• TASK GOAL: Scan the data below and copy each line where "agent" occurs.

** Opening PROVIDED RECORDS block **

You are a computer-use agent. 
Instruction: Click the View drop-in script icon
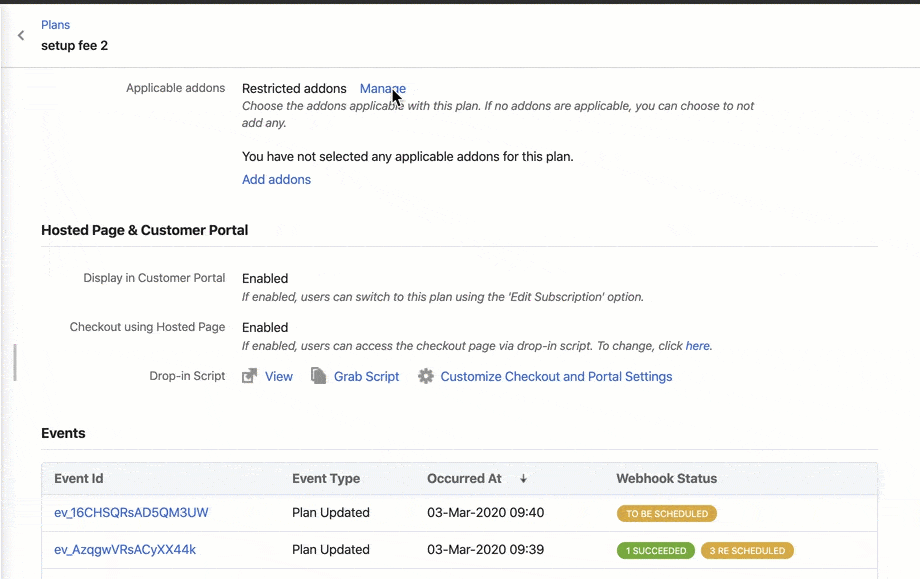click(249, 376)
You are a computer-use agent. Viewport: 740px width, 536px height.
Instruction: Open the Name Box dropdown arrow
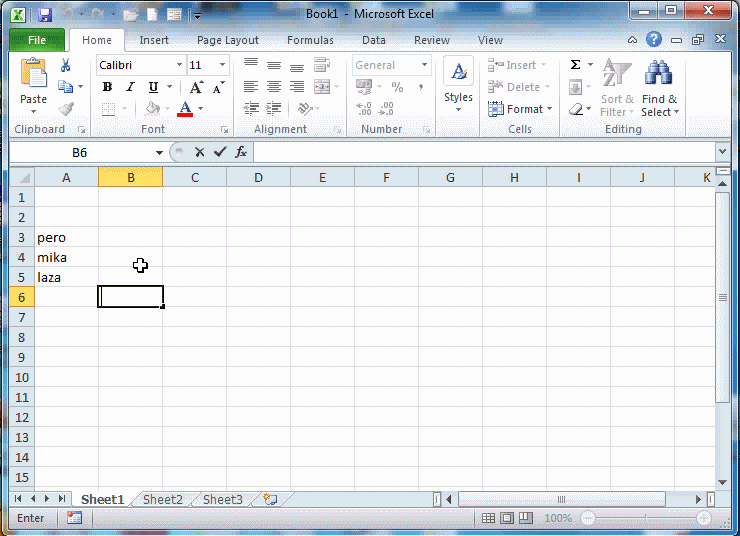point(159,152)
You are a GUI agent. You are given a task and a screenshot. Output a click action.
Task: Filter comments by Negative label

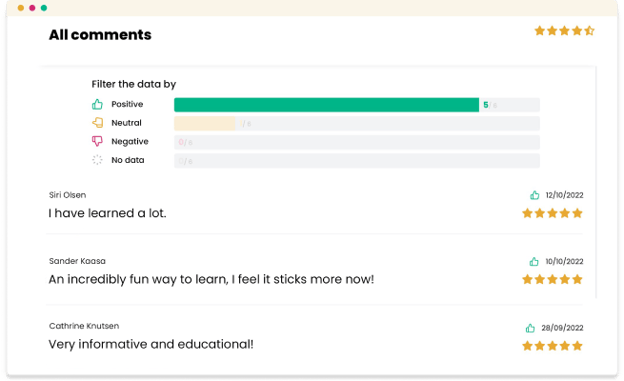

** Closing PROVIDED RECORDS block **

• YOUR RESPONSE:
You are a computer-use agent. 
You are a computer-use agent. Viewport: 740px width, 536px height.
You are a GUI agent. You are given a task and a screenshot. Output a click action.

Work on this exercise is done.